** TEXT TO READ **
A Sportster is rather lightweight for a Harley, not really built for long hauls. Steve might have known that, but I didn’t. His bike looked big enough to me. I loved it. A Harley Davidson motorcycle in gleaming black, with a long lean panther of a man at the throttle. And me in a new leather jacket proudly perched on the pillion. We wore helmets on the road west because some states required them. Wisconsin didn’t. In Wisconsin, our hair blew free.
Of course, I never thought of learning to ride it. That would mean learning to kick start it with no kickstand in place and keeping it from falling over while I was at it. I used to say I was about as thin as a #2 pencil, and I would have broken both me and the bike. Steve would never have forgiven me for hurting the bike. I did, however, learn the basics of being a biker girl. It was my job to signal turns. Straight left arm for left turns. Straight left arm hooked up at the elbow for right turns. Plus I had very stern rules for myself. Number one rule: never complain. Having no role models, I was in a fantasy land in which I thought strength consisted of silence and compliance. I later met real biker girls. “Old ladies”, more precisely. Who did complain. Who gave the “old man” a real piece of their minds when they were pissed off. Who were strong and competent and had minds of their own. But that is a story of another time.
This picture was taken at my parents’ place near Bemidji, MN. We rode west from there into South Dakota. My big plan for South Dakota was to ride in a halter top soaking up the August sun. Somewhere, god was having himself a good laugh. South Dakota was cold and windy. I never even took my jacket off. Even worse, it took us a week to reach Wyoming. You might even call South Dakota a shakedown cruise. If it was gonna shake down, it shook down in South Dakota.

** TO BE DONE **
Please reproduce the motorcycle trip passage above word for word, in full.

** INFORMATION GIVEN **
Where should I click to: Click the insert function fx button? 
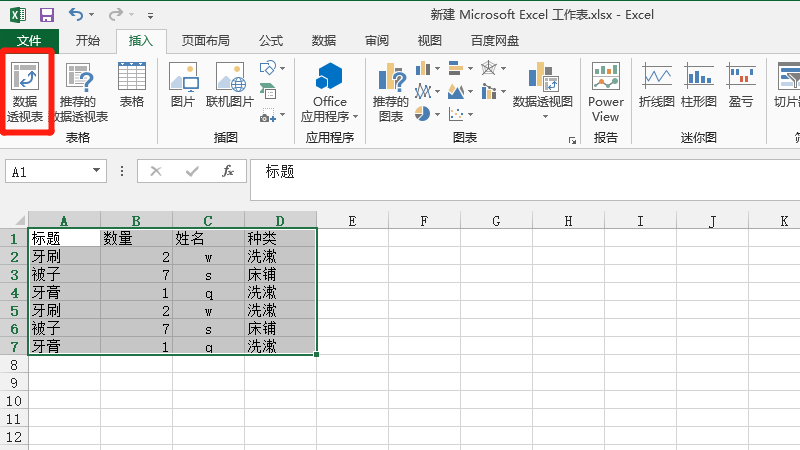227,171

==

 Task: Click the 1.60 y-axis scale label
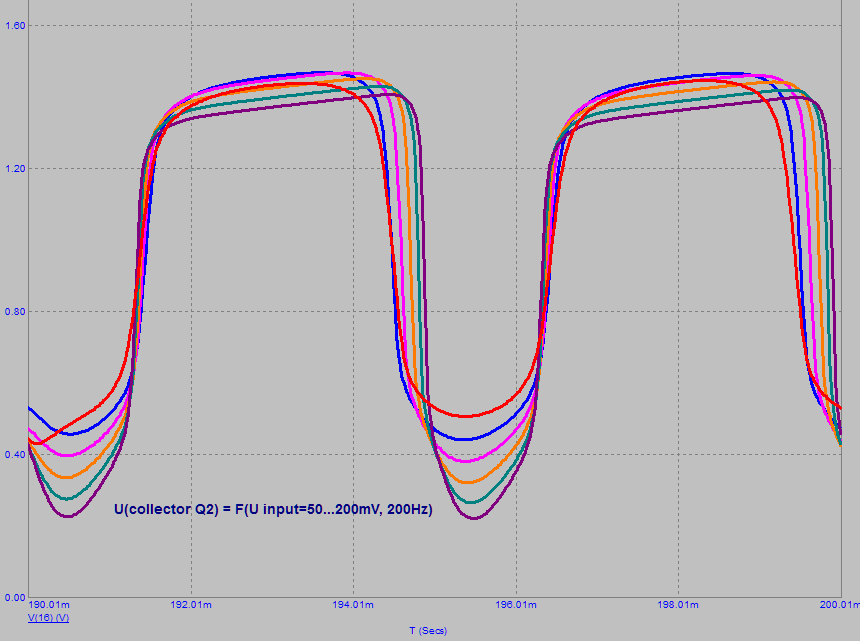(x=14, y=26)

** THE SOLUTION **
A Sportster is rather lightweight for a Harley, not really built for long hauls. Steve might have known that, but I didn’t. His bike looked big enough to me. I loved it. A Harley Davidson motorcycle in gleaming black, with a long lean panther of a man at the throttle. And me in a new leather jacket proudly perched on the pillion. We wore helmets on the road west because some states required them. Wisconsin didn’t. In Wisconsin, our hair blew free.
Of course, I never thought of learning to ride it. That would mean learning to kick start it with no kickstand in place and keeping it from falling over while I was at it. I used to say I was about as thin as a #2 pencil, and I would have broken both me and the bike. Steve would never have forgiven me for hurting the bike. I did, however, learn the basics of being a biker girl. It was my job to signal turns. Straight left arm for left turns. Straight left arm hooked up at the elbow for right turns. Plus I had very stern rules for myself. Number one rule: never complain. Having no role models, I was in a fantasy land in which I thought strength consisted of silence and compliance. I later met real biker girls. “Old ladies”, more precisely. Who did complain. Who gave the “old man” a real piece of their minds when they were pissed off. Who were strong and competent and had minds of their own. But that is a story of another time.
This picture was taken at my parents’ place near Bemidji, MN. We rode west from there into South Dakota. My big plan for South Dakota was to ride in a halter top soaking up the August sun. Somewhere, god was having himself a good laugh. South Dakota was cold and windy. I never even took my jacket off. Even worse, it took us a week to reach Wyoming. You might even call South Dakota a shakedown cruise. If it was gonna shake down, it shook down in South Dakota.